O jogo Figueirense 1 x 1 Atlético me permite duas análises. Posso estar pecando pelo excesso de zelo, mas ainda não vejo o time de Ibirama como esse time surpreendente que tanto leio nos jornais por aí. A partir de domingo, quando enfrentarão o Joinville, que vou tirar a prova dos nove. Aí posso queimar a língua e voltar aqui e escrever que estou errado.Vejamos: o Atlético venceu a Chapecoense em casa na primeira rodada com um gol no final. É sabido que o time de Chapecó não está bem. Depois, venceu o Criciúma fora, que vive um terrível momento fora dos campos. Uma vitória contra o combalido Imbituba em casa, e um empate contra o bagunçado Figueirense, que perdeu chances. A tabela do Ibirama está colaborando, na minha opinião. O time do Gélson ainda não foi forçado, mas tem uma vantagem: se vencer mais dois dos cinco jogos que tem pela frente, estará classificado.

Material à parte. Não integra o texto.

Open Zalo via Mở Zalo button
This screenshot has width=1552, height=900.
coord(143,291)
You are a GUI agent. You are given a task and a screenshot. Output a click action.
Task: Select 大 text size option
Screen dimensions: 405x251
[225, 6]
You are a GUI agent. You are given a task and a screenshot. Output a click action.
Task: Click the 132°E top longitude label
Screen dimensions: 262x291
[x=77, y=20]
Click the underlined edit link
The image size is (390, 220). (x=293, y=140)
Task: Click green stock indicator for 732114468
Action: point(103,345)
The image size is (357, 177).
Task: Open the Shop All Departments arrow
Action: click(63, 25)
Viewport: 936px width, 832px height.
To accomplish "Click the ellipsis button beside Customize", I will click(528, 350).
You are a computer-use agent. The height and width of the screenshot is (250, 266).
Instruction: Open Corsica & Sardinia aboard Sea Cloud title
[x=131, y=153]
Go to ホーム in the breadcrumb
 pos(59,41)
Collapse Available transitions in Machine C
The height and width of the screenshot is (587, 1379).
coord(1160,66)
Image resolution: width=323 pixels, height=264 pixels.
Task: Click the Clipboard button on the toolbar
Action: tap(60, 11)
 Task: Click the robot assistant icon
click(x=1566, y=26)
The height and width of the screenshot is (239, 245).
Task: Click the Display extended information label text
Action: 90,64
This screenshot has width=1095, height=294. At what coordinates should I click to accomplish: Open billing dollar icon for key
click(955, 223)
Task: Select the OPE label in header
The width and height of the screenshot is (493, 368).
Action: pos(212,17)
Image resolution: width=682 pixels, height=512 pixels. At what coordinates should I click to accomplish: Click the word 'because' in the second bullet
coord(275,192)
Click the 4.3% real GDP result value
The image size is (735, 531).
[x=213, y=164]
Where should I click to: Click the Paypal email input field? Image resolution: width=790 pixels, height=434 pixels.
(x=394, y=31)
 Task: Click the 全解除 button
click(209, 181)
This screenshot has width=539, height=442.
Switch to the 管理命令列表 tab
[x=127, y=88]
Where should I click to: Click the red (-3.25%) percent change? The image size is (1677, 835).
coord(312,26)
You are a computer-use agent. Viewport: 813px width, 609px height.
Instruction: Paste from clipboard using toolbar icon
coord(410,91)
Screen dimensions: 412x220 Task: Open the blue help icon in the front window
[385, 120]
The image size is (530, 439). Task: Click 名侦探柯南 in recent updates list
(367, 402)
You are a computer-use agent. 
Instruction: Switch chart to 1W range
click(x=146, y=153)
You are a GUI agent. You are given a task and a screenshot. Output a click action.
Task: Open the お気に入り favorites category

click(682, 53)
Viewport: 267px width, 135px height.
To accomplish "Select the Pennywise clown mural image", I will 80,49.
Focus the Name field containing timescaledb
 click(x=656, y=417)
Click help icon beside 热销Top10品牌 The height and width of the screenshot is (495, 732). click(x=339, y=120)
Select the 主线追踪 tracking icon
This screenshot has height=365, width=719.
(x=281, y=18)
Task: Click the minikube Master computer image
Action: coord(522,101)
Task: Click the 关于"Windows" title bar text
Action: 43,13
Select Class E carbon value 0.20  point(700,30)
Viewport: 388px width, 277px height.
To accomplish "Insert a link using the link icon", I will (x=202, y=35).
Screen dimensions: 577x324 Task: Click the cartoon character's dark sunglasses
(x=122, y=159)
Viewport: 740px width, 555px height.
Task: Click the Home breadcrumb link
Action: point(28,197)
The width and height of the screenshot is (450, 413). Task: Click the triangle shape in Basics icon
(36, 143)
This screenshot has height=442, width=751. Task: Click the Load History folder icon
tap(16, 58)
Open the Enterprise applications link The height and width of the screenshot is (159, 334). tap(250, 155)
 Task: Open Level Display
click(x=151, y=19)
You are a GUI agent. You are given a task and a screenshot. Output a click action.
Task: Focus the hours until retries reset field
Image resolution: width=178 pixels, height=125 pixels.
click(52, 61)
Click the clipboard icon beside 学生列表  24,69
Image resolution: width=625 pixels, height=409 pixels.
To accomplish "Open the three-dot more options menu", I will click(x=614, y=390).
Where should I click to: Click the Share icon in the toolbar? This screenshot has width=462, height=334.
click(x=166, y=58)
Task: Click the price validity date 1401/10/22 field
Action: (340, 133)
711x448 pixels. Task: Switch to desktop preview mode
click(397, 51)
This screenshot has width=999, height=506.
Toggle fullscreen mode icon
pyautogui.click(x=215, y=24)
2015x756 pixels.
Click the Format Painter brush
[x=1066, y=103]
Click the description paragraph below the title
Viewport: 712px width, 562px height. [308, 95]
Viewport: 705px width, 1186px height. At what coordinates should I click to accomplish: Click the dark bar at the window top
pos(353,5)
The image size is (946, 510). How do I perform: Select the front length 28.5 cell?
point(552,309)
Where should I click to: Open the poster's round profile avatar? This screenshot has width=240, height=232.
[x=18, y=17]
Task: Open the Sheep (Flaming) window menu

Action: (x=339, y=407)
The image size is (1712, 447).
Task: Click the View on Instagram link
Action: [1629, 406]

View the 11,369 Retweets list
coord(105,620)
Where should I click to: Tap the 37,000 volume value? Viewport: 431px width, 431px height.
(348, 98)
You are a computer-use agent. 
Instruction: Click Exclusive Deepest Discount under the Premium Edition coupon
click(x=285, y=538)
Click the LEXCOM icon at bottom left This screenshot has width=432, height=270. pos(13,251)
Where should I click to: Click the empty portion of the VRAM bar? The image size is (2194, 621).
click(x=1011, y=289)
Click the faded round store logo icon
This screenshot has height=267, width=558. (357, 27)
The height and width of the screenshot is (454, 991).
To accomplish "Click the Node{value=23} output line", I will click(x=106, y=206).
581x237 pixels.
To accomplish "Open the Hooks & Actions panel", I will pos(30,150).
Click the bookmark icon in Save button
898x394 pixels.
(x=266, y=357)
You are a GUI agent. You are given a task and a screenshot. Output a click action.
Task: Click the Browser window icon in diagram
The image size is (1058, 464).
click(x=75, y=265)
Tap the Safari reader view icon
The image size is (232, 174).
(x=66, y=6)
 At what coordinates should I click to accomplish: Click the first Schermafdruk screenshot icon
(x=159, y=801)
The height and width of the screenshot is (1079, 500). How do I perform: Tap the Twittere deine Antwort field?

Já o Figueirense, bem... os quatro mil torcedores que foram ao Scarpelli assistiram o jogo de forma conformada. Sabem que o time é limitado, tem um treinador fraco e um depósito da Brazil Soccer que parece não ter futuro. O turno para o Figueira já foi, e digo mais, dando uma de Mãe Dinah: o Figueira não ganha do Metropolitano em Blumenau domingo, e se perder o clássico da rodada seguinte, onde o Avaí é favorito, Weber cai. Não haverá clima para um treinador que pouco, ou nada agregou ao time. É impressionante o jeitão de desinteressado que ele dá entrevista. Por isso que não deu certo no Criciúma e no Caxias.
A briga pelas quatro vagas no mata-mata do primeiro turno vai se definindo: Avaí e Joinville estarão lá, o Atlético está perto. Faltará uma vaga, com vários concorrentes, da turma dos seis pontos.